There have been many fictional works written about Utopia and Dystopia – Here are a selection of the most well-known for the book-worms among you - What will the future bring we wonder?

Visions of Utopia…

Plato – The Republic (c. 380 BC)

Written sometime around 380 BC, ‘The Republic’ is one of the earliest Utopian pieces of literature. In the book, Plato sets out what he believes is an ideal City. Society is ruled over by Philosopher Kings – These are the most intelligent, moral and capable people. There is no longer any need for money and land is not owned by individuals but by the State.

Photo by opcd

Thomas More – Utopia (1516)

Set on a fictional island, the second section of Thomas More’s book ‘Utopia’ outlines what he believed would be the perfect society.

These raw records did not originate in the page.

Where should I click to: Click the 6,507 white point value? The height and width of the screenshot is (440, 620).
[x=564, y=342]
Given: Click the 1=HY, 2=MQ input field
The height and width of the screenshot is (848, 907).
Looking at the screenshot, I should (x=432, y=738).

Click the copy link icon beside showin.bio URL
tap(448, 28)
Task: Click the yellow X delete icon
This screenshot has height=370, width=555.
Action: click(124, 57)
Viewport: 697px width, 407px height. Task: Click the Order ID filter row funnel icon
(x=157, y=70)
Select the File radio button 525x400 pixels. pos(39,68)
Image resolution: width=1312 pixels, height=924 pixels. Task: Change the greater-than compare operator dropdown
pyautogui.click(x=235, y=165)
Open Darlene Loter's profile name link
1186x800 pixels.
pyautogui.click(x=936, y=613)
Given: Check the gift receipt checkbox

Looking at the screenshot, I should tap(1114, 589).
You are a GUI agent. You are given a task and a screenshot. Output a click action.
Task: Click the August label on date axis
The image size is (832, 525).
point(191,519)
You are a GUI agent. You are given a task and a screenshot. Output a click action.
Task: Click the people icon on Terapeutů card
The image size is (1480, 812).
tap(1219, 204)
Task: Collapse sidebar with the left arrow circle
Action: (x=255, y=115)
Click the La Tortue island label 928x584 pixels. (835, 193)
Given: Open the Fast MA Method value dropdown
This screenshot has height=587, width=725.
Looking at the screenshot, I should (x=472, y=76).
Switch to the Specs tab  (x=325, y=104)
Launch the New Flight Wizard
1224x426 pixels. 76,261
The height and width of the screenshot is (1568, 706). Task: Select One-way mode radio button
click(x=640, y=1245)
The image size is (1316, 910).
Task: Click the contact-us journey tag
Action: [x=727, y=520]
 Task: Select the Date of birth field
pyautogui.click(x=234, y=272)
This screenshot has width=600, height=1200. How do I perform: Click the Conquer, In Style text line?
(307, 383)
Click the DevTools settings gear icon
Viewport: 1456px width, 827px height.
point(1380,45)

There is only a 6 hour working day and people alternate between living in the city and in the countryside on 2 year cycles. There is no private property and no need for money – People just go to supply shops to pick-up whatever they feel is necessary.

Photo by stonerfairy

H.G Wells – A Modern Utopia (1905)

Set in the not-too-distant future, in H.G Wells’ ‘A Modern Utopia’ national boundaries are no longer important. Apart from having to do a minimal amount of labour, people are free to decide when they want to work and to enjoy themselves when they wish. But in this utopian vision, criminals and deformed people are exiled from society and prevented from childbearing – a hint of dystopia within the dream world?

Photo by rodeoclown

B.F Skinner – Walden Two (1948)

In B.F Skinner’s novel ‘Walden Two’, children are raised collectively and cooperation and sustainability are the cornerstones of society. Evils are avoided because people only take what they need, they have strong social relationships and satisfying work.

Photo by horaciorv

Aldous Huxley – Island (1962)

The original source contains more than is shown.